This is a very quickly prepped intro for a video game Dave and I are planning. Read it at your own risk.
The first self replicating robots were simple stupid bugs. They were only artificially intelligent in that they couldn’t take any instruction at all. They looked like little spiders with paper clip legs and a dirty chunk of charcoal at the center. They were a marvel of modern engineering and cleverness and at the same time everyone who saw them was instantly reminded of how much better a simple spider was at doing the same thing. Still, scientists couldn’t figure out how to make spiders solar powered instead of air breathing, so they persisted in developing carbon and metal analogs.
The robots replication process resembled a bird building a nest. The parent robot wandered randomly around the environment, testing the environment and gathering very small amounts of resources it needed. Returning to the ‘nest’ the robot deposits the materials into what appeared to be a small pile that slowy grew into the thorax of the junior robot. The pile would grow until it was the same size as the parent, at which point the parent robot then sits on the ‘egg’ for some time, finding the electrical circuits that snaked through the crystal matrix and connecting the appropriate ones together. When the programming was complete the parent would gather the metals for the legs and attatch them to the best spots on the ‘egg’ and the baby robot would come to life and start the process again.
Building the first replicating robot took advanced electron microscopes, ion vapor deposition guns, and carefully refined chemicals in a clean room environment. Once you had one though, you didn’t need all that. The micro electronics, sensors, and collectors in the bot could detect and refine the simple carbon, silicone, gallium and boron, iron, and copper that it needed to make dozens more. Overnight a hobby culture developed in raising families of bots and trying to improve the design. Still, for years, the only things the bots could do was replicate themselves. It seemed that the technology would be overshadowed by the fast developing bio engineering and the creatures consigned to the robot ant farms of fifth grade classes.
The breakthrough came from a Finnish hobbyist working in his solarium. The ‘evolution engine’ replicated the process of natural selection for the bots, but he played God and decided which bots lived or died. a radiation source assembled from old phosphorous television tubes randomly scrambled the programming as the bots were replicated. The first evolutionary goals were simple – explore more, make piles of raw materials, increase the size and energy density of the internal storage units. A computer webcam watched the bots and those that didn’t exhibit the right programming were zapped with a spark that killed them. most of them weren’t viable in the first place, from too much radiation damage, but eventually, he had a usefull bot, one that would explore (at random) and collect a raw material and bring it back to the nest where it was born.

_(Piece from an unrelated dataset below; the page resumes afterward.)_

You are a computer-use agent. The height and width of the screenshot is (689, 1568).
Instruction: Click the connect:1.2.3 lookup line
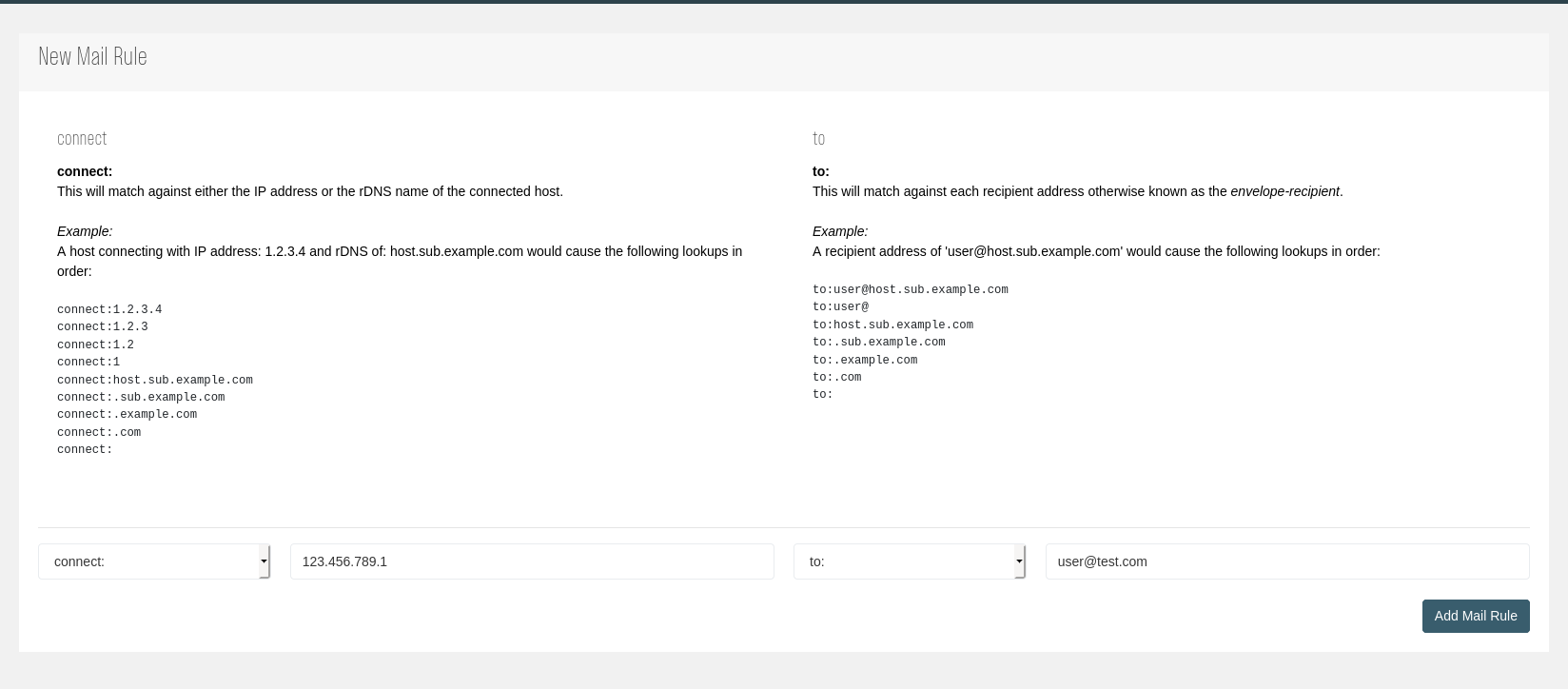point(103,326)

The evolution engine was replicated and refined by hobbyists around the world, and the commercial sector brought larger scale experiments and more and more self replicating robots that could actually accomplish tasks. Innevitable revolutions in manufacturing, recycling, and art. Innevitable revolutions occurred against the environmental dangers, hive mind intelligence, and moral implications of forced evolution of artificially intelligent creatures. This is not the story of these histories. This is the story of man’s first expansion to another planet.